**Supplied records**

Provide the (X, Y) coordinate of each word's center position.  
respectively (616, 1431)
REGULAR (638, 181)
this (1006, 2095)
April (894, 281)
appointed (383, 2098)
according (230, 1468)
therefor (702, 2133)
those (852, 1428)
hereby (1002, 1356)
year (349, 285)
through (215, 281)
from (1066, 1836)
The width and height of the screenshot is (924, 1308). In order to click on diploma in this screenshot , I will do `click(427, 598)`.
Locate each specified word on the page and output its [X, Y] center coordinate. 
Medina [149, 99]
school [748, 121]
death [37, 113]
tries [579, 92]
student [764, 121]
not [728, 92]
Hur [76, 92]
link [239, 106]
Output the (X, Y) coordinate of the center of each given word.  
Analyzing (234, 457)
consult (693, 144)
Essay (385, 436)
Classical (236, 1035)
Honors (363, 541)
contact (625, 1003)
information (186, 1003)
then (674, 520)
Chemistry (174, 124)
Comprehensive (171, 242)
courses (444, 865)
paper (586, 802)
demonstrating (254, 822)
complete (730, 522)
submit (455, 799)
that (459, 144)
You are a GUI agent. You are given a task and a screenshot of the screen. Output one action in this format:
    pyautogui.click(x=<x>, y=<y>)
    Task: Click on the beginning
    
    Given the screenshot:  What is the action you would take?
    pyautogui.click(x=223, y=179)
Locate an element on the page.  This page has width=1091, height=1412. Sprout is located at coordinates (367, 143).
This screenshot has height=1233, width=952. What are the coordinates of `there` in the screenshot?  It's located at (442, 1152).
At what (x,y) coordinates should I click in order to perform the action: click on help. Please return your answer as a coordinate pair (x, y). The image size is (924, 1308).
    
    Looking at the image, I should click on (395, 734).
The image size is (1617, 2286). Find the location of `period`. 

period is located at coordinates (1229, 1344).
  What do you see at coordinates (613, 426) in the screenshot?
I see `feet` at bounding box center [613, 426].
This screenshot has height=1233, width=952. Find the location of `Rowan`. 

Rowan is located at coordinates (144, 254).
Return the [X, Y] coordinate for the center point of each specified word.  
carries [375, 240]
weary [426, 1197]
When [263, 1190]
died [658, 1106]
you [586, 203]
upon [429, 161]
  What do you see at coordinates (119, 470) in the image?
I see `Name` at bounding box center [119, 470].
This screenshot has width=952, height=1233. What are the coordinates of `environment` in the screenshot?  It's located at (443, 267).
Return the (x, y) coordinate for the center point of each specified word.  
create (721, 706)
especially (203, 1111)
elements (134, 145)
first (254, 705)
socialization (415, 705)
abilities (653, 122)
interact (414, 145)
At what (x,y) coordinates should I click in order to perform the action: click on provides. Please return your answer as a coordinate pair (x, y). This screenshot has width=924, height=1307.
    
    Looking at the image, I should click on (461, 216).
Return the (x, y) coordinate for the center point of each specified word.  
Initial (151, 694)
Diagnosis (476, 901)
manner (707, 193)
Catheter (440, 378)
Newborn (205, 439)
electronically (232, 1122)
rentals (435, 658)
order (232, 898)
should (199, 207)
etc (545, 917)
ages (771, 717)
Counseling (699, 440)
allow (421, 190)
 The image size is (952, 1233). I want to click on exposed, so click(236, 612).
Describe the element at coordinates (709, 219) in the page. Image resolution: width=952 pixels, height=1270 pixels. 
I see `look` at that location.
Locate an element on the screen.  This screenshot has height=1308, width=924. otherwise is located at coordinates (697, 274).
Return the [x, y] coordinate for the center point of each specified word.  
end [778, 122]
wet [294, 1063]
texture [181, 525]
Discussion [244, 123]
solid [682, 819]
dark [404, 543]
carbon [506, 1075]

**Written task**
Count the lines in the records above that contain the string "Rowan", treating uppercase and lowercase letters as distinct. Give only the number.

**Output of the task**
2